In the midst of this week's Gen. Stanley McChrystal controversy, a possibility concerning statements allegedly made by him and his staff has largely gone overlooked: might they have been speaking off the record when they were around Rolling Stone's Michael Hastings?
This certainly would explain some of the bizarre comments allegedly made by military members knowing full well how the chain of command works and that the President is clearly at the top.
With this in mind, the Washington Post explored this possibility in a front page piece Saturday entitled, "Gen. McChrystal Allies, Rolling Stone Disagree Over Article's Ground Rules":
On Friday, however, officials close to McChrystal began trying to salvage his reputation by asserting that the author, Michael Hastings, quoted the general and his staff in conversations that he was allowed to witness but not report. The officials also challenged a statement by Rolling Stone's executive editor that the magazine had thoroughly reviewed the story with McChrystal's staff ahead of publication. [...]
A senior military official insisted that "many of the sessions were off-the-record and intended to give [Hastings] a sense" of how the team operated. The command's own review of events, said the official, who was unwilling to speak on the record, found "no evidence to suggest" that any of the "salacious political quotes" in the article were made in situations in which ground rules permitted Hastings to use the material in his story.
The Post elaborated:
A member of McChrystal's team who was present for a celebration of McChrystal's 33rd wedding anniversary at a Paris bar said it was "clearly off the record." Aides "made it very clear to Michael: 'This is private time. These are guys who don't get to see their wives a lot. This is us together. If you stay, you have to understand this is off the record,' " according to this source. In the story, the team members are portrayed as drinking heavily. [...]
A U.S. military spokesman in Kabul, Air Force Lt. Col. Edward T. Sholtis, acknowledged that Hastings, like other reporters who have interviewed McChrystal over the past year, was not required to sign written ground rules. "We typically manage ground rules on a verbal basis," Sholtis said. "We trust in the professionalism of the people we're working with."
So, you've got husbands and wives in a Paris bar celebrating McChrystal's 33rd wedding anniversary, and comments made during the event -- which were supposed to all be off the record -- became part of Hastings' piece.
Is that Kosher?
Obviously, Rolling Stone thinks it is:
The executive editor, Eric Bates, denied that Hastings violated any ground rules when he wrote about the four weeks he spent, on and off, with McChrystal and his team. "A lot of things were said off the record that we didn't use," Bates said in an interview. "We abided by all the ground rules in every instance."
But this isn't the only beef McChrystal supporters have with this piece:
Officials also questioned Rolling Stone's fact-checking process, as described by Bates in an interview this week with Politico. "We ran everything by them in a fact-checking process as we always do," Bates said. "They had a sense of what was coming, and it was all on the record, and they spent a lot of time with our reporter, so I think they knew that they had said it."
In an interview Friday, the managing editor, Will Dana, said the reporter's notes and factual matters were exhaustively reviewed.
But 30 questions that a Rolling Stone fact-checker posed in a memo e-mailed last week to then-McChrystal media adviser Duncan Boothby contained no hint of what became the controversial portions of the story.

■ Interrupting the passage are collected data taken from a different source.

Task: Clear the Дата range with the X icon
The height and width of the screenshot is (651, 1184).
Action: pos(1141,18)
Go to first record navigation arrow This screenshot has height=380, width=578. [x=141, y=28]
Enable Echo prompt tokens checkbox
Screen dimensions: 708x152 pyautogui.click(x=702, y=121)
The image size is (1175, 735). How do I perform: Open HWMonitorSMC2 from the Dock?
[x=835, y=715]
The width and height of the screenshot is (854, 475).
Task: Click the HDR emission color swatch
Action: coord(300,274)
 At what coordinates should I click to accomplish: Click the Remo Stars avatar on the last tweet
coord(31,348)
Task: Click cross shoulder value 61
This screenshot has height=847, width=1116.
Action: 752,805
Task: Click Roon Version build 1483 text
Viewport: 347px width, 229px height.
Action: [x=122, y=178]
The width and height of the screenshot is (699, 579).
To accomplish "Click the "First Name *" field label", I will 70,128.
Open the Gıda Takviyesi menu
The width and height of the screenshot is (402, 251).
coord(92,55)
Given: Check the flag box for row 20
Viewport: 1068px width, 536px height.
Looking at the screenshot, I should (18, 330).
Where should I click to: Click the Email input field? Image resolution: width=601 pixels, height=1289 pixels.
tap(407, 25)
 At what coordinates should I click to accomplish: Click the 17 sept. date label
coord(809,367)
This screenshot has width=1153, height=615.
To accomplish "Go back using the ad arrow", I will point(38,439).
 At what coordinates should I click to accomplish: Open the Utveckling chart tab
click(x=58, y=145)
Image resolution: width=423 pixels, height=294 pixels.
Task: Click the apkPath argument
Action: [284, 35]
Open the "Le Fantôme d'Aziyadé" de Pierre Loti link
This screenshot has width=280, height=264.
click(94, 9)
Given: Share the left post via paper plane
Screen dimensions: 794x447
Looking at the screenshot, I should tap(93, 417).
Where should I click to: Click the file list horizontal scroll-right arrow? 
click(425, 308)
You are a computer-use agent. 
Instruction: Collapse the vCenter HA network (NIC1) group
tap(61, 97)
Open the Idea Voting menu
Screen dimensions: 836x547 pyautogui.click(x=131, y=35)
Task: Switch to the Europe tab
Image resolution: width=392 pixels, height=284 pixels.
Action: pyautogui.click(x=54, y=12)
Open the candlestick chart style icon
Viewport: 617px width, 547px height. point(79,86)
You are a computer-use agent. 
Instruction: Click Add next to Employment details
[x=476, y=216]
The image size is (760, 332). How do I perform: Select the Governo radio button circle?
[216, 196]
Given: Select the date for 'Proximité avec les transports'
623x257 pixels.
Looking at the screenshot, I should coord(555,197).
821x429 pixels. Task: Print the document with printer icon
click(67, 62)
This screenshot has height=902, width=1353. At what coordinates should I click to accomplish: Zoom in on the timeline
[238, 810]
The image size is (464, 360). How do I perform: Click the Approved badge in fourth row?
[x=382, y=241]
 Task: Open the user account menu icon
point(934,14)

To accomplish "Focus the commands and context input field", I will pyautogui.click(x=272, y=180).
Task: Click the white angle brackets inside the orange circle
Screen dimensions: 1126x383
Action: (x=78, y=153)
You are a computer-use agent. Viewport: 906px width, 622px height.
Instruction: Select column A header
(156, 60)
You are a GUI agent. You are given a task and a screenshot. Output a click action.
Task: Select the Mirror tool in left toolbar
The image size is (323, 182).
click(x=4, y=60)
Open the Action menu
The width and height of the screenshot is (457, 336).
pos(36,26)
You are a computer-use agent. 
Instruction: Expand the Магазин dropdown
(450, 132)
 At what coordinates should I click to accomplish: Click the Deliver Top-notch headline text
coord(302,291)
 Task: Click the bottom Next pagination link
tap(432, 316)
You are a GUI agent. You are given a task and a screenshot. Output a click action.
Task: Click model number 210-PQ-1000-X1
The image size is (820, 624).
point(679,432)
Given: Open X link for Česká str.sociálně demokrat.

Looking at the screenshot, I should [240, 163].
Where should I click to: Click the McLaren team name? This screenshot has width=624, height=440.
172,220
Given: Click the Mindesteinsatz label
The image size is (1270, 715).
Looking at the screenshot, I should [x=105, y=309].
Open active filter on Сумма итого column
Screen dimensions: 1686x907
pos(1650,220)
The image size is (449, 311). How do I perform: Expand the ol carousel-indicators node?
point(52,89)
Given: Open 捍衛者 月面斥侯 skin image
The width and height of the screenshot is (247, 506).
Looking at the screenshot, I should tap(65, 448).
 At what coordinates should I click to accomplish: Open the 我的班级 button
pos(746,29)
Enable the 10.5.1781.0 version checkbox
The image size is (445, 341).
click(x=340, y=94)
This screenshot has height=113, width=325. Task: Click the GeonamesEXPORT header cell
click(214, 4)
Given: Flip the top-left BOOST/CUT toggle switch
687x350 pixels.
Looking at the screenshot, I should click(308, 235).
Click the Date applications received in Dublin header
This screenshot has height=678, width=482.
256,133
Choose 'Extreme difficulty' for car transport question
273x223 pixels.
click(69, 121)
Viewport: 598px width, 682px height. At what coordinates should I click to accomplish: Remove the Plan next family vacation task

Boothby resigned Tuesday.
In the e-mail, a copy of which was provided to The Washington Post by a military official sympathetic to McChrystal, Boothby is asked to confirm the makeup of McChrystal's traveling staff on the Paris trip and the communications equipment they brought with them on an earlier visit to London. "They don't come close to revealing what ended up in the final article," the official said.
This all raises an interesting question that seemed to elude mainstream media as they quickly attacked the General probably forcing Obama to relieve him of his command: did the Rolling Stone break some journalism rules with this report?
As NewsBusters' Tim Graham pointed out Thursday, this is a FAR-LEFT magazine with strong anti-war convictions.
Is it indeed possible that much of the truly damning comments were made to Hastings off the record, and that he and his editors in their zeal to tear down McChrystal just didn't care?
Is it also possible that the magazine didn't go through proper fact-checking procedures before it published the piece?
If the answer to both questions is "Yes," then maybe media quickly overreacted to this article before weighing and investigating such possibilities thereby making them complicit in ruining the General's career while also conceivably endangering the mission in Afghanistan.
This is certainly not to say that any of these comments were appropriate irrespective of whether or not those making them believed they were speaking off the record.
Regardless of the setting, the General commanding our troops in Afghanistan certainly shouldn't have been party to such statements assuming he was aware they were being made.
But that doesn't exempt Hastings from adhering to the off-the-record status of such commentary if indeed there was a request for that to be the case.
As the Post has now let this cat out of the bag, it will indeed be interesting to see how this matter is handled on the Sunday talk shows tomorrow as well as in the coming days.